# Hetherington



## Graciebug5507 (May 25, 2010)

i have a green Hetherington poison bottle i want to sell   50 dollars


----------



## Poison_Us (May 25, 2010)

Some pictures would help.


----------



## jerry2143 (May 26, 2010)

Hi, I need too know too know the condition of the bottle. If the bottle does not have any chips,cracks,dings,bruises or bad scratches I will buy it. I need some pictures of the bottle first. I also need too know what is embossed on the base of the bottle plus the number that is stamped on the base. Send information and pictures too e-mail address mmcculloch@triad.rr.com along with your e-mail address and I will get back too you! Thanks for your time in this matter!


----------



## Graciebug5507 (May 26, 2010)

do you think i would really sellthis bottle for fifty dollars when i sold the same one last year for  1,400  and the blue book is like 3,500  . i knew people werent honest here


----------



## Poison_Us (May 26, 2010)

Honestly, I had no idea what it is, still don't.  I wanted a pic so I knew what you were talking about.  Usually people who want to sell things put pix up so others can look at the condition and get a better look at it.  Just helping the process along is all.

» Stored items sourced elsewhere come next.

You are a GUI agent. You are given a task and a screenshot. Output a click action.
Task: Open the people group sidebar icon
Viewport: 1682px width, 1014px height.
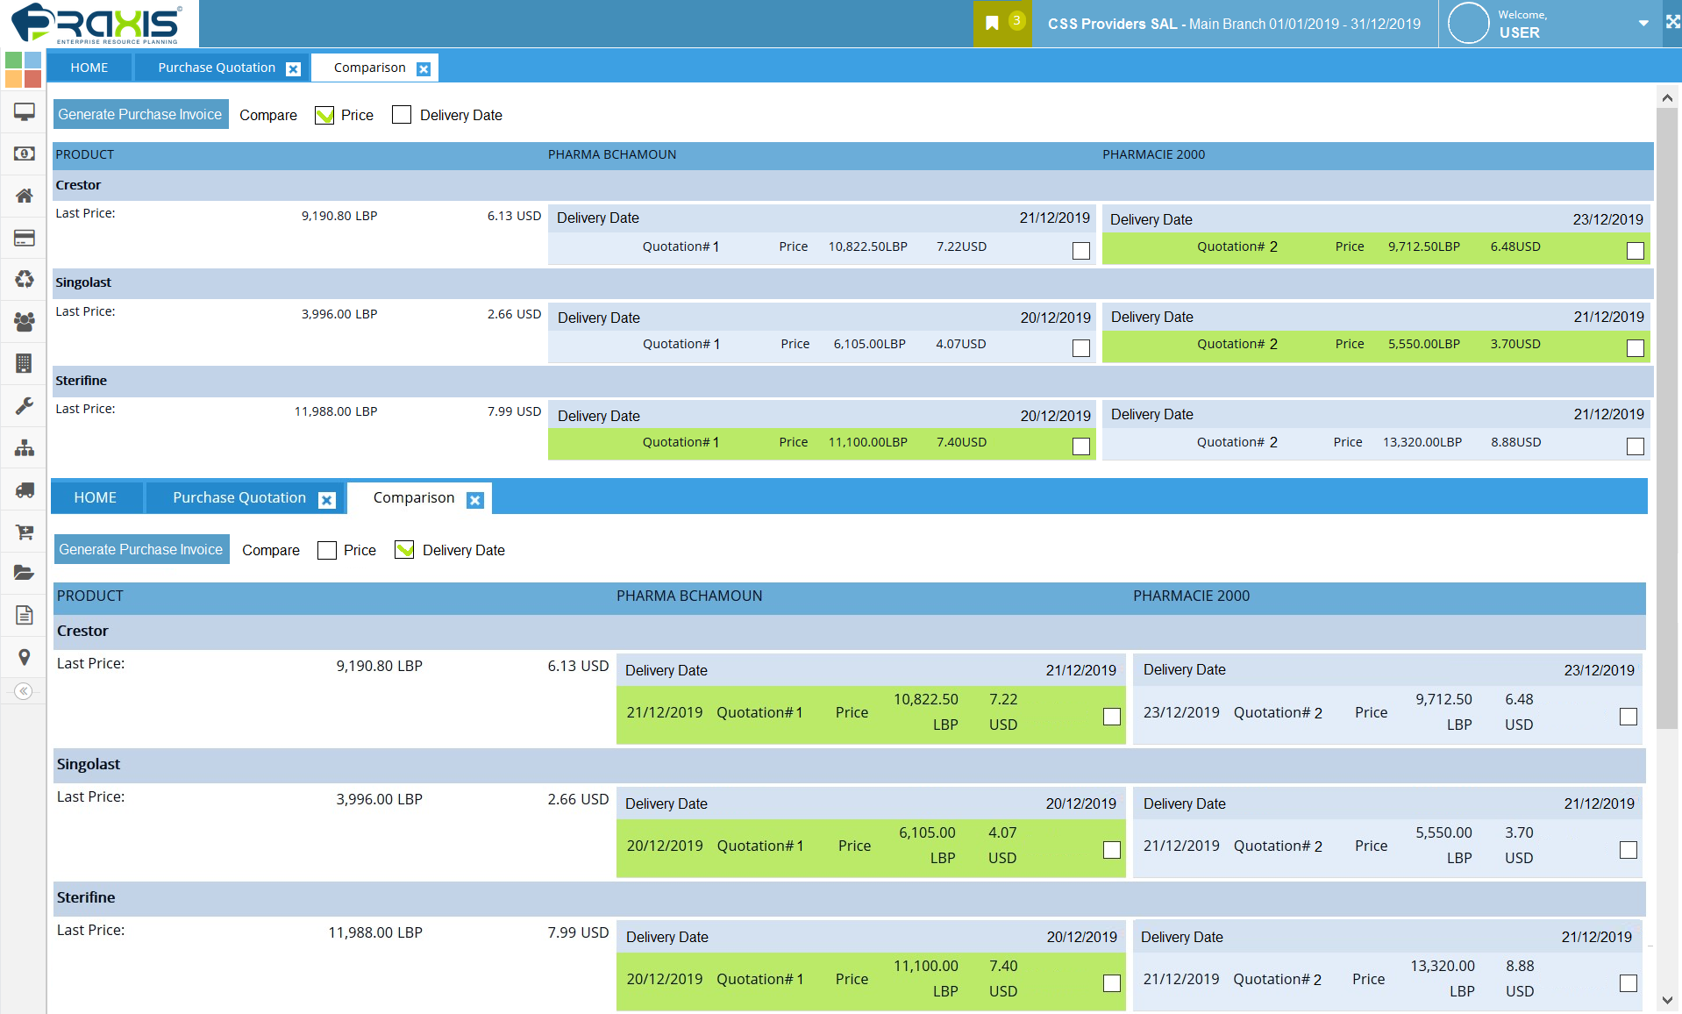coord(24,321)
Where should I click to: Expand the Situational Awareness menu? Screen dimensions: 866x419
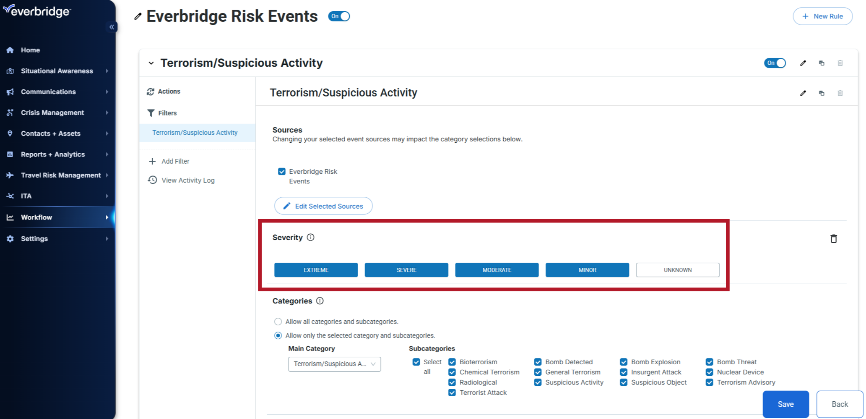tap(57, 71)
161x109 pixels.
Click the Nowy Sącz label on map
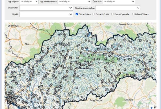[126, 24]
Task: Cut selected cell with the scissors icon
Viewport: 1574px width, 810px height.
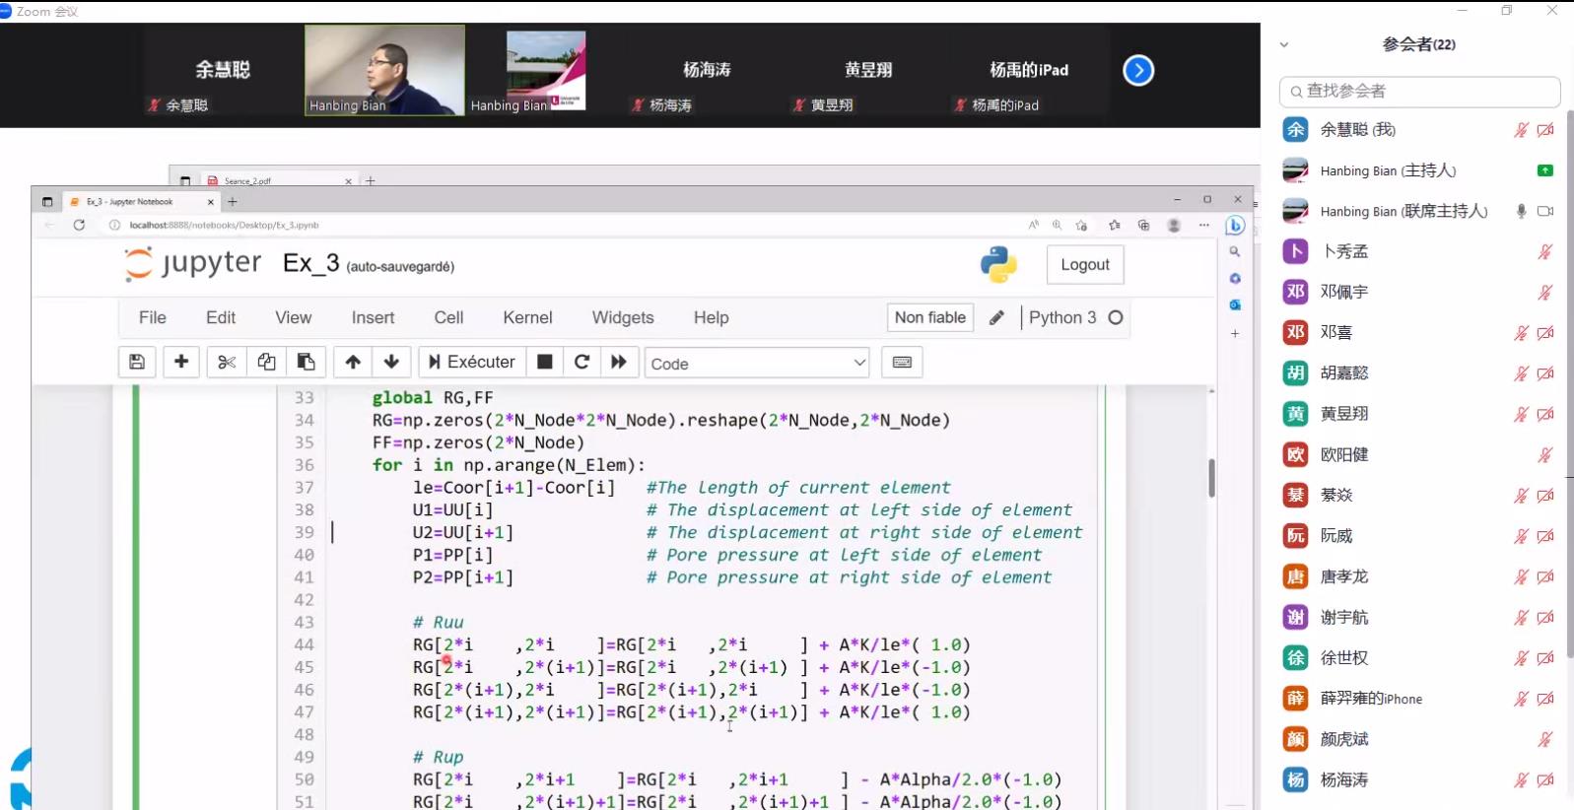Action: pyautogui.click(x=227, y=363)
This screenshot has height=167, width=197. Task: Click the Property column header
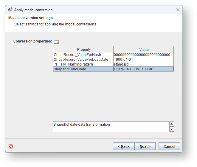click(83, 50)
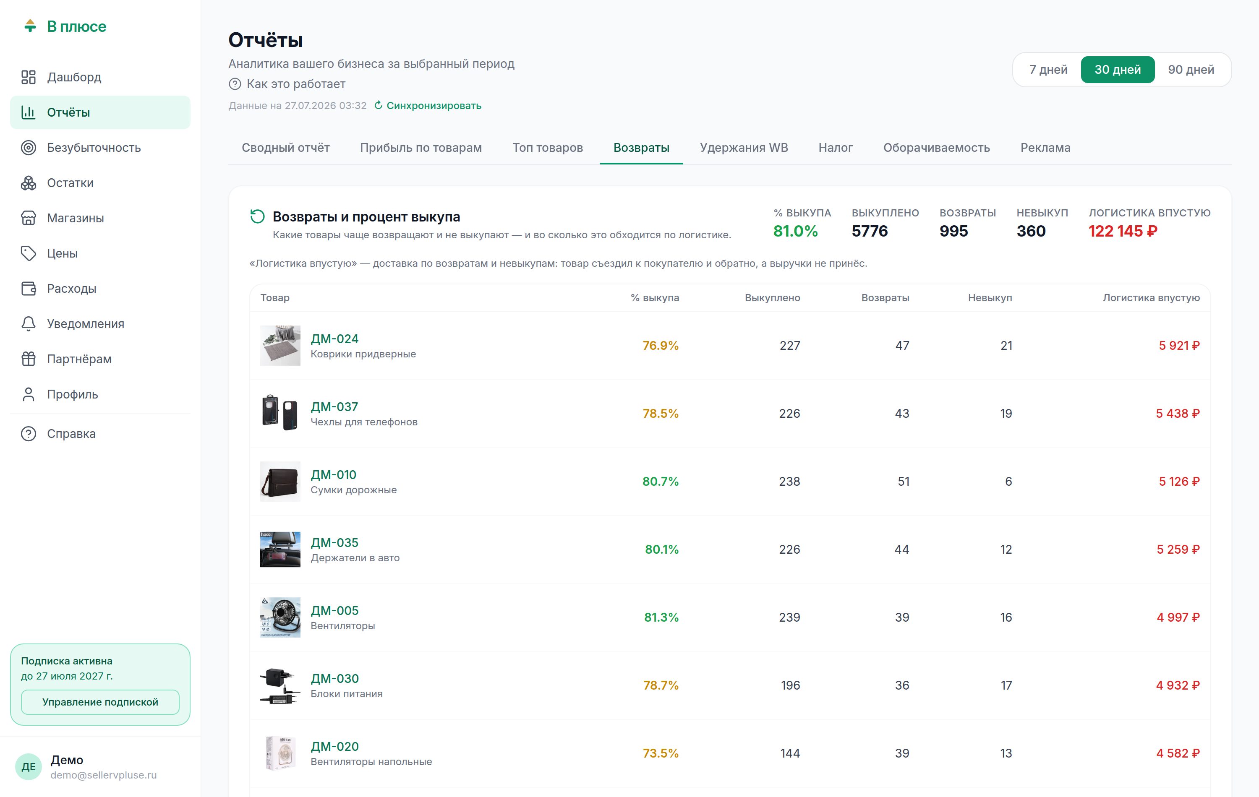Open the Сводный отчёт tab

point(285,148)
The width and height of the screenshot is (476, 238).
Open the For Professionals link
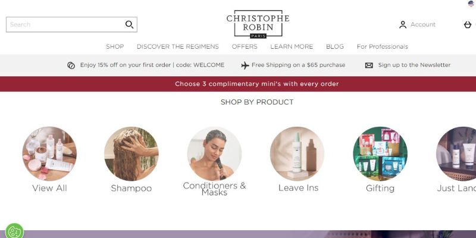[382, 47]
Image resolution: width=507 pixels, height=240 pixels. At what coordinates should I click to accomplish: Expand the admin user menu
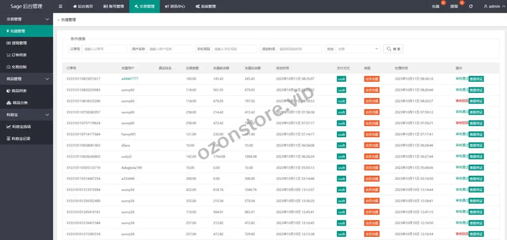pos(492,6)
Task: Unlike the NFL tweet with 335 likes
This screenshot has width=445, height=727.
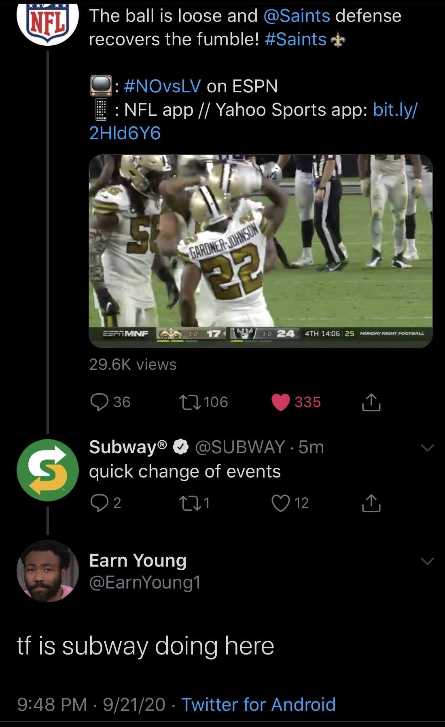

 But now that I searched the name, I now know it's a KI-2.  Wouldn't have mattered how much it's worth, I dont have a pot to piss in, $5 is almost out of my range right now.


----------



## Jim (May 26, 2010)

I do not see any point in posting a false offer like this. If you know what you have and what you want for it, put up some good pictures and your real asking price, or simply ask for offers. If you don't like any of the offers, you don't have to sell. It is as simple as that. Making a bogus offer, and then accusing others of dishonesty for being interested in a bottle at a price that YOU set serves no purpose other than to incite trouble and aggravation. Any time a bottle, or anything of value, is offered anywhere for a cheap price, it will be snapped up quickly. It is not dishonest to accept an offer when the seller sets the price beforehand. If a seller wants to set a price as opposed to taking offers, they should do their own research and get educated before offering it out.  ~Jim


----------



## Poison_Us (May 27, 2010)

I thought the same thing last night, Jim.  It bugged me to no end.  If a question about the ID and value of the bottle was asked, a fair assessment would have been given.  But a set price was offered.  The only dishonesty was that of the offer.


----------



## surfaceone (May 27, 2010)

Graciebug has been here before, under the name new york 80. Back in '06 he "contributed" this https://www.antique-bottles.net/forum/m-62207/mpage-1/key-/tm.htm#62207 and was aptly and promptly answered by our very own Jim.

 I asked you in another thread about your history here, Graciebug. You have littered the boards with your Golden Thimble requests, again and again.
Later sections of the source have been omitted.